(Saved data entries)
════════════════
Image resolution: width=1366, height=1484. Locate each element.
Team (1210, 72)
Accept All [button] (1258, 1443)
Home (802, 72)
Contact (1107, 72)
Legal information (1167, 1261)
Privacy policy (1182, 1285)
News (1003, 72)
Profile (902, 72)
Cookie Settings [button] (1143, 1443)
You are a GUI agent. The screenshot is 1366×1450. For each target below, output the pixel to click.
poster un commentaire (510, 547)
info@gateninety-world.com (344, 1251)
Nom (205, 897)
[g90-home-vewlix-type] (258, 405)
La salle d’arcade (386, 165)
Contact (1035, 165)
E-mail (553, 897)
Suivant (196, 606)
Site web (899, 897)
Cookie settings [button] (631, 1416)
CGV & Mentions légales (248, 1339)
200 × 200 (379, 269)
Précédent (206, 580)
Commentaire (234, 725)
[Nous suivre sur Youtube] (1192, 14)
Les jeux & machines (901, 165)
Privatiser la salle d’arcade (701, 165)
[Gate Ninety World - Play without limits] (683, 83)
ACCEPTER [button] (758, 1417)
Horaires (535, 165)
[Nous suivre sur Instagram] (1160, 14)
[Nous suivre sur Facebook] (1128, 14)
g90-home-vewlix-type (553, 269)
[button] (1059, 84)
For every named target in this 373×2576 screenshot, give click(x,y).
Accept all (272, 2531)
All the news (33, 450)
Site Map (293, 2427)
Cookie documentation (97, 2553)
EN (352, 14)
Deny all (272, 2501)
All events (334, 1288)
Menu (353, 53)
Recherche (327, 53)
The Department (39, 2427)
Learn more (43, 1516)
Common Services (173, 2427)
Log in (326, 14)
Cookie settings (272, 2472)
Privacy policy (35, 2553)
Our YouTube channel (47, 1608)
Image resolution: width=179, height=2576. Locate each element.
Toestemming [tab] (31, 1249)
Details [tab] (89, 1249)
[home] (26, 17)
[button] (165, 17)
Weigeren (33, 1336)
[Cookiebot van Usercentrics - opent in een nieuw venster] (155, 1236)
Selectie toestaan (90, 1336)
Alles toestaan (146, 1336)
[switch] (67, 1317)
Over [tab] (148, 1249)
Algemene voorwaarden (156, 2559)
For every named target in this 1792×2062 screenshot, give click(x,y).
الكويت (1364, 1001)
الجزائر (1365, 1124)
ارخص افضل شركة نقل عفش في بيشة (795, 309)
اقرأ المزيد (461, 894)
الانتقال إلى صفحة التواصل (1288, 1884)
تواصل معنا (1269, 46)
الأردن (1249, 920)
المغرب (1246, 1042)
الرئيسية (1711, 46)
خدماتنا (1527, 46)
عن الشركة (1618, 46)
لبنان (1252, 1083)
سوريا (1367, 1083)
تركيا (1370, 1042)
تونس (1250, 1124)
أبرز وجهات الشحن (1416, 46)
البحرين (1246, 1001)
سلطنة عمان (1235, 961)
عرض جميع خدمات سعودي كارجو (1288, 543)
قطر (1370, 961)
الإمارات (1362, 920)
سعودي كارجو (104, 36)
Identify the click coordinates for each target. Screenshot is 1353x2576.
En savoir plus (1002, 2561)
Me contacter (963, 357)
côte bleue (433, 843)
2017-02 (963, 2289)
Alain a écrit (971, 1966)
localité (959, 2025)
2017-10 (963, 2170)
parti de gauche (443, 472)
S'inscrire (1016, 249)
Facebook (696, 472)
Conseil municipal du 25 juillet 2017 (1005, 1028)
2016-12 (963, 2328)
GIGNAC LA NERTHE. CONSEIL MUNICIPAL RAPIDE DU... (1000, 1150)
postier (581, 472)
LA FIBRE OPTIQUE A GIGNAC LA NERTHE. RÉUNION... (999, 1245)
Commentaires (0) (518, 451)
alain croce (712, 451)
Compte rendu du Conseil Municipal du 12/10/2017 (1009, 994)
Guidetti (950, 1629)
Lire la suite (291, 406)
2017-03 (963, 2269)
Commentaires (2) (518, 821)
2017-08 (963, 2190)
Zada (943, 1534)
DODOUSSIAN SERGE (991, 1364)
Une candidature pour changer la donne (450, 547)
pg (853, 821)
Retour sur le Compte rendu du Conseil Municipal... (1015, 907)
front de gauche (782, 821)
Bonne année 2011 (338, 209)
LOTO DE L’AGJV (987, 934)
════════════════
◆ **Exercise brief**: Write all of the records out again exactly.

◆ **Your response**:
Image resolution: width=1366, height=1484. Locate each element.
Team (1210, 72)
Accept All [button] (1258, 1443)
Home (802, 72)
Contact (1107, 72)
Legal information (1167, 1261)
Privacy policy (1182, 1285)
News (1003, 72)
Profile (902, 72)
Cookie Settings [button] (1143, 1443)
You are a GUI agent. The screenshot is 1366×1450. For each target below, output the pixel to click.
poster un commentaire (510, 547)
info@gateninety-world.com (344, 1251)
Nom (205, 897)
[g90-home-vewlix-type] (258, 405)
La salle d’arcade (386, 165)
Contact (1035, 165)
E-mail (553, 897)
Suivant (196, 606)
Site web (899, 897)
Cookie settings [button] (631, 1416)
CGV & Mentions légales (248, 1339)
200 × 200 (379, 269)
Précédent (206, 580)
Commentaire (234, 725)
[Nous suivre sur Youtube] (1192, 14)
Les jeux & machines (901, 165)
Privatiser la salle d’arcade (701, 165)
[Gate Ninety World - Play without limits] (683, 83)
ACCEPTER [button] (758, 1417)
Horaires (535, 165)
[Nous suivre sur Instagram] (1160, 14)
[Nous suivre sur Facebook] (1128, 14)
g90-home-vewlix-type (553, 269)
[button] (1059, 84)
For every named target in this 373×2576 screenshot, give click(x,y).
Accept all (272, 2531)
All the news (33, 450)
Site Map (293, 2427)
Cookie documentation (97, 2553)
EN (352, 14)
Deny all (272, 2501)
All events (334, 1288)
Menu (353, 53)
Recherche (327, 53)
The Department (39, 2427)
Learn more (43, 1516)
Common Services (173, 2427)
Log in (326, 14)
Cookie settings (272, 2472)
Privacy policy (35, 2553)
Our YouTube channel (47, 1608)
Image resolution: width=179, height=2576. Locate each element.
Toestemming [tab] (31, 1249)
Details [tab] (89, 1249)
[home] (26, 17)
[button] (165, 17)
Weigeren (33, 1336)
[Cookiebot van Usercentrics - opent in een nieuw venster] (155, 1236)
Selectie toestaan (90, 1336)
Alles toestaan (146, 1336)
[switch] (67, 1317)
Over [tab] (148, 1249)
Algemene voorwaarden (156, 2559)
For every named target in this 1792×2062 screenshot, give click(x,y).
الكويت (1364, 1001)
الجزائر (1365, 1124)
ارخص افضل شركة نقل عفش في بيشة (795, 309)
اقرأ المزيد (461, 894)
الانتقال إلى صفحة التواصل (1288, 1884)
تواصل معنا (1269, 46)
الأردن (1249, 920)
المغرب (1246, 1042)
الرئيسية (1711, 46)
خدماتنا (1527, 46)
عن الشركة (1618, 46)
لبنان (1252, 1083)
سوريا (1367, 1083)
تركيا (1370, 1042)
تونس (1250, 1124)
أبرز وجهات الشحن (1416, 46)
البحرين (1246, 1001)
سلطنة عمان (1235, 961)
عرض جميع خدمات سعودي كارجو (1288, 543)
قطر (1370, 961)
الإمارات (1362, 920)
سعودي كارجو (104, 36)
Identify the click coordinates for each target. Screenshot is 1353x2576.
En savoir plus (1002, 2561)
Me contacter (963, 357)
côte bleue (433, 843)
2017-02 (963, 2289)
Alain a écrit (971, 1966)
localité (959, 2025)
2017-10 (963, 2170)
parti de gauche (443, 472)
S'inscrire (1016, 249)
Facebook (696, 472)
Conseil municipal du 25 juillet 2017 (1005, 1028)
2016-12 (963, 2328)
GIGNAC LA NERTHE. CONSEIL MUNICIPAL RAPIDE DU... (1000, 1150)
postier (581, 472)
LA FIBRE OPTIQUE A GIGNAC LA NERTHE. RÉUNION... (999, 1245)
Commentaires (0) (518, 451)
alain croce (712, 451)
Compte rendu du Conseil Municipal du 12/10/2017 (1009, 994)
Guidetti (950, 1629)
Lire la suite (291, 406)
2017-03 (963, 2269)
Commentaires (2) (518, 821)
2017-08 (963, 2190)
Zada (943, 1534)
DODOUSSIAN SERGE (991, 1364)
Une candidature pour changer la donne (450, 547)
pg (853, 821)
Retour sur le Compte rendu du Conseil Municipal... (1015, 907)
front de gauche (782, 821)
Bonne année 2011 (338, 209)
LOTO DE L’AGJV (987, 934)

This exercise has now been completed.